▶ Document segment:

My daughter is now 15 months old, and both of these pieces of advice ring true in different ways. My daughter has enhanced my life in the most unexpected and beautiful ways. I can hardly remember who I was, and what life was like, before; I am all at once a completely different person, and more myself than ever. She imitates me, and I see her learning all day every day, which inspires me to be creative, but also to witness her own instinctive creativity, which in turn inspires me.

When it comes to practising and making music, I do find it very challenging to keep up the same level of discipline and time as I did before having a child. I do not practise “enough”,nor allow myself to create if I otherwise feel jumbled and exhausted due to the intense juggle of parenting (I am still attached to having the ‘perfect environment’ for inspiration, and solitude is essential), and the rare moments I do get to myself I often feel dumbfounded by the silence and space. But, as my mum recently reminded me: “you’ve got all that experience stored up” – meaning my musical resources have not left me since becoming a mum, and I rely on this when I’ve had to somehow pull off a high pressure show with minimal preparation. So much of motherhood is trusting yourself in different ways. And, to this end, I am glad I waited til I was in my late 30’s to have a child, because I can lean into my life experience as a musician, as a creative person, and knowing myself. 

My child inspires me at all times, yet I’ve so little time to process the inspiration. It is such a crazy and inexplicable conundrum.

LJN: What information or advice do you wish you’d received but didn’t (and had to learn through trial and error or on the go)?

JW: As a new mother the actual birth experience is still very present in my memory, and I wish I had been told in visceral detail about the pain I was to expect; the pain of the birth experience, and also the postpartum experience. Perhaps the personal nature of these experiences means that it is impossible to truly prepare, even after hearing other’s accounts. The birth “industry” is full of terms that downplay, for instance: “baby blues”, or “labour is intense” – but for me the baby blues were closer to postpartum depression, and my contractions felt like my body was splitting in two. Both were very scary: I thought I was losing myself entirely, and because it’s something talked about in only clumsy and veiled terms, I felt alone.

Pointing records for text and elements
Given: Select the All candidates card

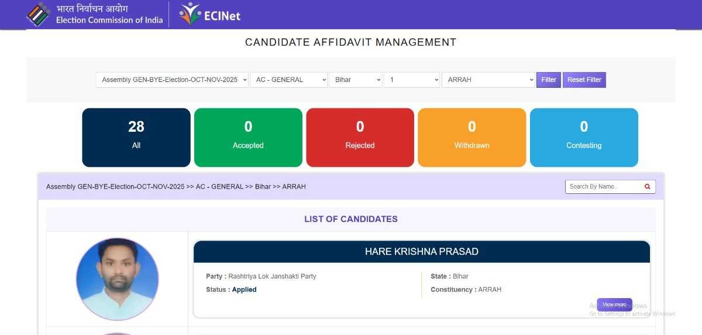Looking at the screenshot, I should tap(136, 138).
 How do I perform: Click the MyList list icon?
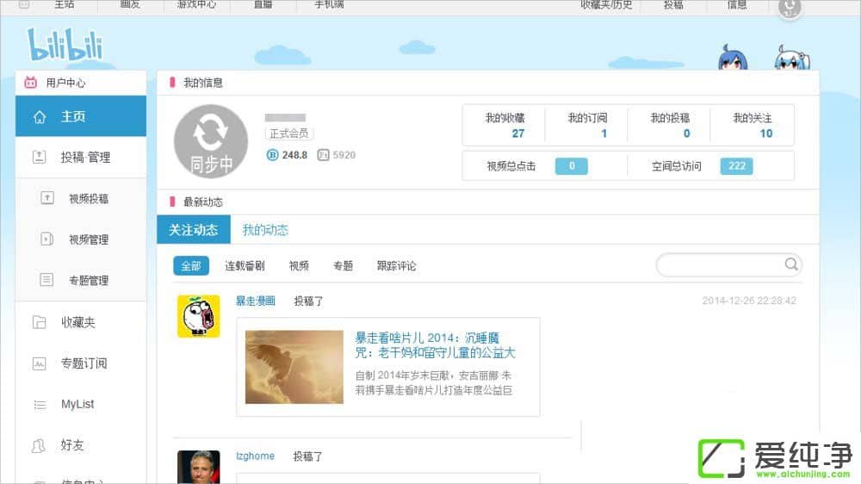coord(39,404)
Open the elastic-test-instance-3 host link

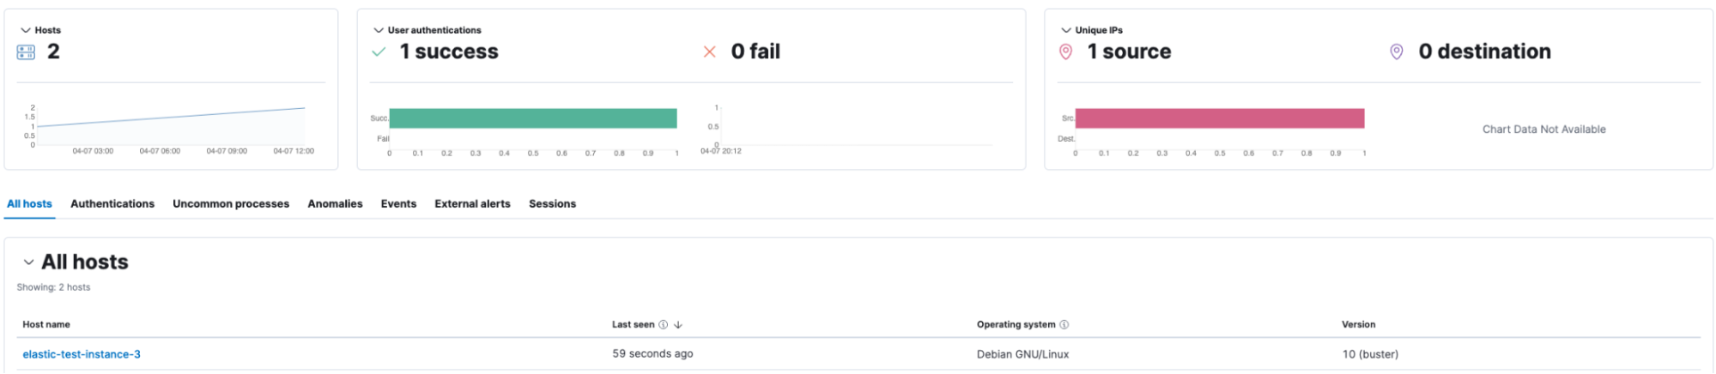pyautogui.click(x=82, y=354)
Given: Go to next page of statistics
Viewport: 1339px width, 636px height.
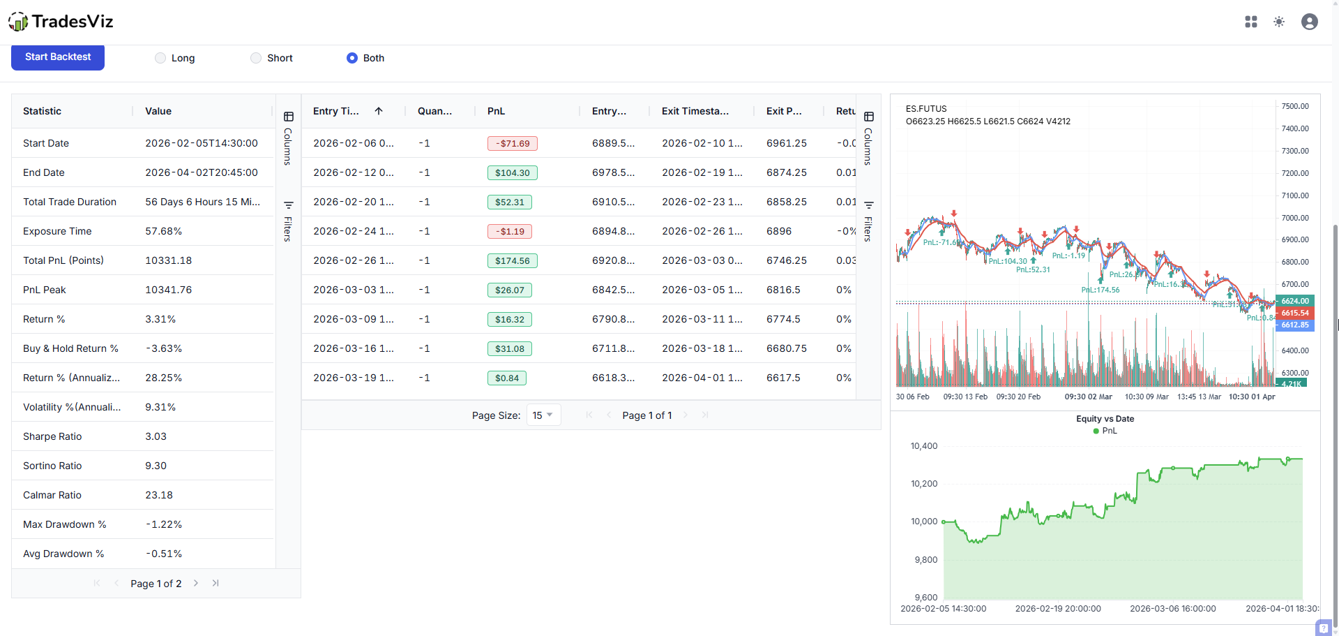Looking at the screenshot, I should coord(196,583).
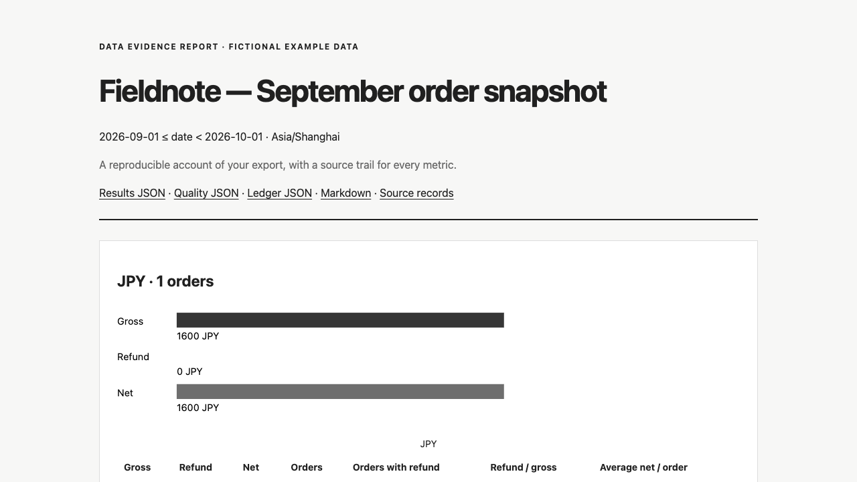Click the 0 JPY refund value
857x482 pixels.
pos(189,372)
* * *
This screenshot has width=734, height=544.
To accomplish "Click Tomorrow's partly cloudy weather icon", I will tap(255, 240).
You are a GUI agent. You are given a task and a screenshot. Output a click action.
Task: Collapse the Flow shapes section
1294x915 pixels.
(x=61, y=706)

▶ Problem to work on: Write out, word for word, everything from "My daughter is" down to "turn inspires me." in the interview on motherhood and music above.

▶ Task result:
My daughter is now 15 months old, and both of these pieces of advice ring true in different ways. My daughter has enhanced my life in the most unexpected and beautiful ways. I can hardly remember who I was, and what life was like, before; I am all at once a completely different person, and more myself than ever. She imitates me, and I see her learning all day every day, which inspires me to be creative, but also to witness her own instinctive creativity, which in turn inspires me.